TASK DIRECTIONS – Would you return, word for word, the lines of the data below from the line with "Share (168, 988)" through the line with "Français (663, 2316)", and no others?
══ MATERIAL FOR THIS TASK ══
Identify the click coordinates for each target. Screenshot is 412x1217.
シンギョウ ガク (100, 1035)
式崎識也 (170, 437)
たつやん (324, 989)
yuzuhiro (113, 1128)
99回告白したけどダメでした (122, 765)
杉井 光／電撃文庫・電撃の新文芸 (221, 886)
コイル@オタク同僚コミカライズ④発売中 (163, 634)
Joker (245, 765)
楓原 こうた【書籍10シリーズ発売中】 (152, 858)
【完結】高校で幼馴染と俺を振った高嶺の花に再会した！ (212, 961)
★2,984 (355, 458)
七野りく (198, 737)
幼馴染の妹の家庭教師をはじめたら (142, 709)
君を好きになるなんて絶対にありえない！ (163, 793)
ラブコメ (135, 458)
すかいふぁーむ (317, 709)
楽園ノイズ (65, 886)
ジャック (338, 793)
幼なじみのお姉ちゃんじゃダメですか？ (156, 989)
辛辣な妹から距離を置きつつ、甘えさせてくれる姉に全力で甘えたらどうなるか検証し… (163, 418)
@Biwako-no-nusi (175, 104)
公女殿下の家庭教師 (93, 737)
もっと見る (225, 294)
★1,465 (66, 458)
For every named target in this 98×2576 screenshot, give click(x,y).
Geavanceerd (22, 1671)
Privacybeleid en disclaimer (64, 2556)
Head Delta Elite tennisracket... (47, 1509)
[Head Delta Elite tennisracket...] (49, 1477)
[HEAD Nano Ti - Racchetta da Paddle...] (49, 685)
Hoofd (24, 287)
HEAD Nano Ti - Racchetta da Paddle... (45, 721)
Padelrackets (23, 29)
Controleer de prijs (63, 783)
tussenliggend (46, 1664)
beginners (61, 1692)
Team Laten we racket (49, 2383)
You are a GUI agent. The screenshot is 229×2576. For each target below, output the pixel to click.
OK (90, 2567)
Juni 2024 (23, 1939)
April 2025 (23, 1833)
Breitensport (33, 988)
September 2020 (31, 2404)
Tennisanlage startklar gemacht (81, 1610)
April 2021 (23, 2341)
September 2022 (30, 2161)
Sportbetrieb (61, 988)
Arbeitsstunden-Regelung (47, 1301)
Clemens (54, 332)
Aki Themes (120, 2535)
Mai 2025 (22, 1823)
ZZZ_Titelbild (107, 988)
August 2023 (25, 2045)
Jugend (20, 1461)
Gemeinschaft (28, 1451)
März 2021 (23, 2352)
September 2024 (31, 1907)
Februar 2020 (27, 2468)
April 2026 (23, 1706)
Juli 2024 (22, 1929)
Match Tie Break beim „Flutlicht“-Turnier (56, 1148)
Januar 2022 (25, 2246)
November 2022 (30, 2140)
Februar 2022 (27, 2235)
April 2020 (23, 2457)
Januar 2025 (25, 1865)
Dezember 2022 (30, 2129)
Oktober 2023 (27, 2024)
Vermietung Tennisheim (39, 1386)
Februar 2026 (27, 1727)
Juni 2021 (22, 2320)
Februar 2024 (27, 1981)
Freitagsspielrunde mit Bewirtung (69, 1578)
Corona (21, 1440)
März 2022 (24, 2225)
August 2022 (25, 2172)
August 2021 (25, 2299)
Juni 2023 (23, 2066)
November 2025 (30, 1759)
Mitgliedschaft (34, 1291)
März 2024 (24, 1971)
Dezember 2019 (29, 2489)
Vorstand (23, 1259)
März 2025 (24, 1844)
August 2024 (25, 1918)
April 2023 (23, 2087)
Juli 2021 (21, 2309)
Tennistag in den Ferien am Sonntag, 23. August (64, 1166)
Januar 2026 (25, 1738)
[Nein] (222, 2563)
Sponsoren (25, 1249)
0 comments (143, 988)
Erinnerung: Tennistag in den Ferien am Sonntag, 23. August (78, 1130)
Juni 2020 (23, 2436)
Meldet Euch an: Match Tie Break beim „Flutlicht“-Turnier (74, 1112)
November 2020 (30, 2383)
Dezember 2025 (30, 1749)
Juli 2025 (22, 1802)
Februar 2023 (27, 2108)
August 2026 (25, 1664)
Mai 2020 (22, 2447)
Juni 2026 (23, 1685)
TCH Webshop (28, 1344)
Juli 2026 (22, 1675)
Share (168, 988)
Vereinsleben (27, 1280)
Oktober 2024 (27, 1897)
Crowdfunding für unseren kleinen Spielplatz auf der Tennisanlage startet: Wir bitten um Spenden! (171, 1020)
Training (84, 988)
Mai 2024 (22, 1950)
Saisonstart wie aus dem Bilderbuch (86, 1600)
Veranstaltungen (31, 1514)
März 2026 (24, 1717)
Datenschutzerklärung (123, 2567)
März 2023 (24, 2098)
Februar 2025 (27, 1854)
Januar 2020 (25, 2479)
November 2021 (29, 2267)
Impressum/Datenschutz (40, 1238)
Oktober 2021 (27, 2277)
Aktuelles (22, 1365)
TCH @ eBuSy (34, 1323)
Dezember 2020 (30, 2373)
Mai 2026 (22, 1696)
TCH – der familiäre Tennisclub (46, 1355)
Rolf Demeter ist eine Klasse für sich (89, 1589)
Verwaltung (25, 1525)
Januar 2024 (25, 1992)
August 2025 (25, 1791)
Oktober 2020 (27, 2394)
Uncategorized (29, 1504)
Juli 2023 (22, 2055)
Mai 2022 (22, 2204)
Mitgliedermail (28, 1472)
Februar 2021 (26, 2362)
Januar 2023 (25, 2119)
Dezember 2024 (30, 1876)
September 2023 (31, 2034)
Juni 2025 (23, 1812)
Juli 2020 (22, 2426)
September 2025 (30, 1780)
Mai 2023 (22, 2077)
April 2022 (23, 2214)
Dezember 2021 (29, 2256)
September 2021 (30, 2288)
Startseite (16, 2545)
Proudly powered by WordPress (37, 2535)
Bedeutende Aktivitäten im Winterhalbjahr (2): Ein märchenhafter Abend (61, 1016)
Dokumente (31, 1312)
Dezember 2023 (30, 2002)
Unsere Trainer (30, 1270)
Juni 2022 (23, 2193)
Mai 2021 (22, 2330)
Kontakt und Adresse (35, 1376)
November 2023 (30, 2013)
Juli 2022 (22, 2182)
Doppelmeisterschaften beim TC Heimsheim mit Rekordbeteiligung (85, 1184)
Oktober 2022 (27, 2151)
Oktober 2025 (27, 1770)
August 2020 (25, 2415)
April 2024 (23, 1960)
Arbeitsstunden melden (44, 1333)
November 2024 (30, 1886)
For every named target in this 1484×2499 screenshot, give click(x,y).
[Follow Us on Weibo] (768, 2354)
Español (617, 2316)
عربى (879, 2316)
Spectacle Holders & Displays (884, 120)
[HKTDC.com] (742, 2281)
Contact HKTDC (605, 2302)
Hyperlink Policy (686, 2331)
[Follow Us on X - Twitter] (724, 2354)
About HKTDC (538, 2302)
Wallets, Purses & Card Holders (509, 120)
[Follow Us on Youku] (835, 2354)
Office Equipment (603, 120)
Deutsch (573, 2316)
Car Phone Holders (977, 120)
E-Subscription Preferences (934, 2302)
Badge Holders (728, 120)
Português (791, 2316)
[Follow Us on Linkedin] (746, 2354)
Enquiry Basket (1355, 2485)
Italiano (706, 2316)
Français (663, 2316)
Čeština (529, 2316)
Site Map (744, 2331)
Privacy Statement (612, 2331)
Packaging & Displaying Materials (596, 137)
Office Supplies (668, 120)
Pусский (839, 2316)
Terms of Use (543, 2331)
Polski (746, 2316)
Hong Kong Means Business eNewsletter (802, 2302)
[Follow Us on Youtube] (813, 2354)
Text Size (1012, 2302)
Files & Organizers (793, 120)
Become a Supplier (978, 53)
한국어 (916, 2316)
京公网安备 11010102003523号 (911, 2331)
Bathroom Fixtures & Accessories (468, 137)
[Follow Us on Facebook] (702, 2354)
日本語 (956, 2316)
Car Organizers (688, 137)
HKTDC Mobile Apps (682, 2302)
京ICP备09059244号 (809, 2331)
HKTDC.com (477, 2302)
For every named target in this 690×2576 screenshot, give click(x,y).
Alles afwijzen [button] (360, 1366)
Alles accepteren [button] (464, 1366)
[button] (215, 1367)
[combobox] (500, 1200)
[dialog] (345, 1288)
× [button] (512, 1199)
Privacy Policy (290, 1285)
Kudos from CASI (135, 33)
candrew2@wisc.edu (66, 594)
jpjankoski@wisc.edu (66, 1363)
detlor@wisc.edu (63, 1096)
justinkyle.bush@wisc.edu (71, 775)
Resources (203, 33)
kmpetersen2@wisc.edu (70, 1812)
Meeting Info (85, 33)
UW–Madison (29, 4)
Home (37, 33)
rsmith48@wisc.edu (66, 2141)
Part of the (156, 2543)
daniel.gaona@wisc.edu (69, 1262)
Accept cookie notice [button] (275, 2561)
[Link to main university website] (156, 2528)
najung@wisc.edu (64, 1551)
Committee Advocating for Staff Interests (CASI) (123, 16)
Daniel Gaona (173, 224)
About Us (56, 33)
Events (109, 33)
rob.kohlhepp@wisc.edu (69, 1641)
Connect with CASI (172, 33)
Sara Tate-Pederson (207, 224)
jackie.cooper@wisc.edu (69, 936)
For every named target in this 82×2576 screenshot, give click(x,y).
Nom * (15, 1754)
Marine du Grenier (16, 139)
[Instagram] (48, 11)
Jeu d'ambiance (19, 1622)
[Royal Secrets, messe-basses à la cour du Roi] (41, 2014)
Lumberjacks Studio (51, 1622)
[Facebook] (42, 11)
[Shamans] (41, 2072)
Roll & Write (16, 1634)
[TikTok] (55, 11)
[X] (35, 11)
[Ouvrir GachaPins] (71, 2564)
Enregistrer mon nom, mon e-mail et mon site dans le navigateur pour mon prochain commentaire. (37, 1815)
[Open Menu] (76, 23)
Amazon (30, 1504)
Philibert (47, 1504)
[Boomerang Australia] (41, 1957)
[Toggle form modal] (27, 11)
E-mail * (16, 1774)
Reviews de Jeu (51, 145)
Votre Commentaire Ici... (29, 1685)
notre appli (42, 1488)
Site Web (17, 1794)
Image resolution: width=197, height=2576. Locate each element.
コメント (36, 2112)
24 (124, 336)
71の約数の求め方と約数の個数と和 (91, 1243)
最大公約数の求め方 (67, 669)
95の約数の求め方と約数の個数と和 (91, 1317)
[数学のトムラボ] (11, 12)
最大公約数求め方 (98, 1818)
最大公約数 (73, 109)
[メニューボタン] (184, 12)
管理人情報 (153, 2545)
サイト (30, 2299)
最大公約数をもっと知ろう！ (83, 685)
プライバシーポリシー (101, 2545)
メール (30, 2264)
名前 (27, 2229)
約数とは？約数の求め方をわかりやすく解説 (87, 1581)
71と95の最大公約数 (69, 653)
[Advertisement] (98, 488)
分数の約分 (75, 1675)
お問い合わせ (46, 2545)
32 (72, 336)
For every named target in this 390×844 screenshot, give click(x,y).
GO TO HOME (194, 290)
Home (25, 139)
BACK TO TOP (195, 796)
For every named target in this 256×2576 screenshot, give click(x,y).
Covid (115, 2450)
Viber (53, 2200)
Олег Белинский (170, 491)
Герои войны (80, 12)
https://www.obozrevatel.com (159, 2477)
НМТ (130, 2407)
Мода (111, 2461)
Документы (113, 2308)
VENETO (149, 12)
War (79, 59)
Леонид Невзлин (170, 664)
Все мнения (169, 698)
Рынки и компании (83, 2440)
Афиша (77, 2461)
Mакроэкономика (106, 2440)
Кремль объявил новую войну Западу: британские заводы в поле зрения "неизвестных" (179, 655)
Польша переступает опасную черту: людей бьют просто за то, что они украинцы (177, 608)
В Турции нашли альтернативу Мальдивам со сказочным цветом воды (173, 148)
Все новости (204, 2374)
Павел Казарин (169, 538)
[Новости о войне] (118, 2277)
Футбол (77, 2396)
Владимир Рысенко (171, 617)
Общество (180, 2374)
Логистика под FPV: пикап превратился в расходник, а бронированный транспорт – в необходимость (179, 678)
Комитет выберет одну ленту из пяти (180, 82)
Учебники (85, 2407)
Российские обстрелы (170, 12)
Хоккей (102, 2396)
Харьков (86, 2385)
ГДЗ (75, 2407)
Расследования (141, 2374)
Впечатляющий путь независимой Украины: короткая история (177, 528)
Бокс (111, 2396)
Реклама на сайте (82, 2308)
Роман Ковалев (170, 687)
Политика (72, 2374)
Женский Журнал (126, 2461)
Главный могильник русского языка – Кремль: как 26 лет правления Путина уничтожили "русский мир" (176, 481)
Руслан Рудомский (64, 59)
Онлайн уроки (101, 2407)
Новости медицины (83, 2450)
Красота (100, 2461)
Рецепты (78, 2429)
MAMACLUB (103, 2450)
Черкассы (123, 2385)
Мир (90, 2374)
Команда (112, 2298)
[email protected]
═══
ANSWER SECTION –
Share (168, 988)
Vereinsleben (27, 1280)
Oktober 2024 (27, 1897)
Crowdfunding für unseren kleinen Spielplatz auf der Tennisanlage startet: Wir bitten um Spenden! (171, 1020)
Training (84, 988)
Mai 2024 (22, 1950)
Saisonstart wie aus dem Bilderbuch (86, 1600)
Veranstaltungen (31, 1514)
März 2026 (24, 1717)
Datenschutzerklärung (123, 2567)
März 2023 (24, 2098)
Februar 2025 (27, 1854)
Januar 2020 (25, 2479)
November 2021 (29, 2267)
Impressum/Datenschutz (40, 1238)
Oktober 2021 (27, 2277)
Aktuelles (22, 1365)
TCH @ eBuSy (34, 1323)
Dezember 2020 (30, 2373)
Mai 2026 (22, 1696)
TCH – der familiäre Tennisclub (46, 1355)
Rolf Demeter ist eine Klasse für sich (89, 1589)
Verwaltung (25, 1525)
Januar 2024 (25, 1992)
August 2025 (25, 1791)
Oktober 2020 (27, 2394)
Uncategorized (29, 1504)
Juli 2023 (22, 2055)
Mai 2022 (22, 2204)
Mitgliedermail (28, 1472)
Februar 2021 (26, 2362)
Januar 2023 (25, 2119)
Dezember 2024 (30, 1876)
September 2023 (31, 2034)
Juni 2025 (23, 1812)
Juli 2020 (22, 2426)
September 2025 (30, 1780)
Mai 2023 (22, 2077)
April 2022 (23, 2214)
Dezember 2021 (29, 2256)
September 2021 (30, 2288)
Startseite (16, 2545)
Proudly powered by WordPress (37, 2535)
Bedeutende Aktivitäten im Winterhalbjahr (2): Ein märchenhafter Abend (61, 1016)
Dokumente (31, 1312)
Dezember 2023 (30, 2002)
Unsere Trainer (30, 1270)
Juni 2022 (23, 2193)
Mai 2021 (22, 2330)
Kontakt und Adresse (35, 1376)
November 2023 (30, 2013)
Juli 2022 (22, 2182)
Doppelmeisterschaften beim TC Heimsheim mit Rekordbeteiligung (85, 1184)
Oktober 2022 (27, 2151)
Oktober 2025 (27, 1770)
August 2020 (25, 2415)
April 2024 (23, 1960)
Arbeitsstunden melden (44, 1333)
November 2024 (30, 1886)
For every named target in this 1484×2499 screenshot, give click(x,y).
[Follow Us on Weibo] (768, 2354)
Español (617, 2316)
عربى (879, 2316)
Spectacle Holders & Displays (884, 120)
[HKTDC.com] (742, 2281)
Contact HKTDC (605, 2302)
Hyperlink Policy (686, 2331)
[Follow Us on X - Twitter] (724, 2354)
About HKTDC (538, 2302)
Wallets, Purses & Card Holders (509, 120)
[Follow Us on Youku] (835, 2354)
Office Equipment (603, 120)
Deutsch (573, 2316)
Car Phone Holders (977, 120)
E-Subscription Preferences (934, 2302)
Badge Holders (728, 120)
Português (791, 2316)
[Follow Us on Linkedin] (746, 2354)
Enquiry Basket (1355, 2485)
Italiano (706, 2316)
Français (663, 2316)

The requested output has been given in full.